Lithium-ion cells may be manufactured as cylindrical cells, pouch cells, or prismatic cells.

oCylindrical cells are identified by a 5 digit number, which refers to the cell dimension. The last digit,0, stands for "cylindrical". There are 2 popular references :

▪the 18650 cell : diameter 18mm, length 65mm, 47 grams.

▪the 26650 cell : diameter 28mm, length 65mm , 82 grams.

oPouch cells are flexible designs with a parallelipipedic shape. They cannot be used as such as they do not retain their shape during usage.

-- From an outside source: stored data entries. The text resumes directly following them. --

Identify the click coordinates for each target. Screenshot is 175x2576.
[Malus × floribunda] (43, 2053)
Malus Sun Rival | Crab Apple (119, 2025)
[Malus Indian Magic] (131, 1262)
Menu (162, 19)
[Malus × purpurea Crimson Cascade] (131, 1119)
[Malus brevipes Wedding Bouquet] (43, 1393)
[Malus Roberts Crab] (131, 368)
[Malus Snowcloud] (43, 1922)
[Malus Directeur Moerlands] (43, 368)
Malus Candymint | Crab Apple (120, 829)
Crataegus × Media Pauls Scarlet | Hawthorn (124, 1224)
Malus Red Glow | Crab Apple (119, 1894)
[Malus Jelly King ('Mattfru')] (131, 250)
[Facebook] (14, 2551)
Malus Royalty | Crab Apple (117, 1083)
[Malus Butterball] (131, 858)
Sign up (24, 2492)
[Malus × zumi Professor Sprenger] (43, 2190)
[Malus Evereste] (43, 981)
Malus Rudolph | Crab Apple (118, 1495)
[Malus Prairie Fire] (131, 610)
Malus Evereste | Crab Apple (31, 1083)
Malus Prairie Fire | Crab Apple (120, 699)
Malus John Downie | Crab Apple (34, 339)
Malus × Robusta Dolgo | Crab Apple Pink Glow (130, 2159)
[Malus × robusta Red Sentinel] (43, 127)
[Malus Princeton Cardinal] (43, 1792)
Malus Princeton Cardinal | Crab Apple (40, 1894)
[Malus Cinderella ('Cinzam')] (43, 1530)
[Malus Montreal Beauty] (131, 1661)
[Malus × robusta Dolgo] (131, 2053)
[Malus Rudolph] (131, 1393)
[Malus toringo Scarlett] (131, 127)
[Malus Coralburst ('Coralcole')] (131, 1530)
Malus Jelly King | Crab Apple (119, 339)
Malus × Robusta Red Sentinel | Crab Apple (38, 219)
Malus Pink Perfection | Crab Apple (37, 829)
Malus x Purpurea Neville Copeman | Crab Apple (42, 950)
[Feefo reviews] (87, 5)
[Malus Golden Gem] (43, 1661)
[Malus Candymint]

oPrismatic cells are rigid designs with a parallelipipedic shape.

 

Cylindrical cells are produced at low cost but have a lower volumetric efficiency compared to pouch cells and prismatic cells, which, in return, are produced at a higher cost. A continuous effort is done by manufacturer to evacuate the heat, as this is a key point to build efficient and safe systems.

 

 
 

Protective Circuit Board

 

Lithium ion cells have built-in safety devices, such as PTC (Positive thermal Coefficient, which creates a high resistance on high current surges) and CID (Current Interrupted Device, which opens the circuit when the pressure increases above 10 bars) for cylindrical cells. Pouch cells integrate a Protective Circuitry Board, which is a an electronic circuit than handles the UVLO (Under Voltage Lock out) and the OVP (Over Voltage Protection).

 
At the module level, a BMS (Battery Managenemt System) is added to securise the input and output current, the instantaneous voltage and to check the temperature. The BMS also handles the cell balancing, calculates the SOC and cancel the charge below 0°C.
 
Lithium-ion batteries shall not :

1.be charged below 0°C : this permanently damages the anode.

2.be discharged below the discharge Cut-off voltage (approx. 2.5V) : this damages the cell.

3.be charged above the charge cut-off voltage (approx 4.2V), for security reasons.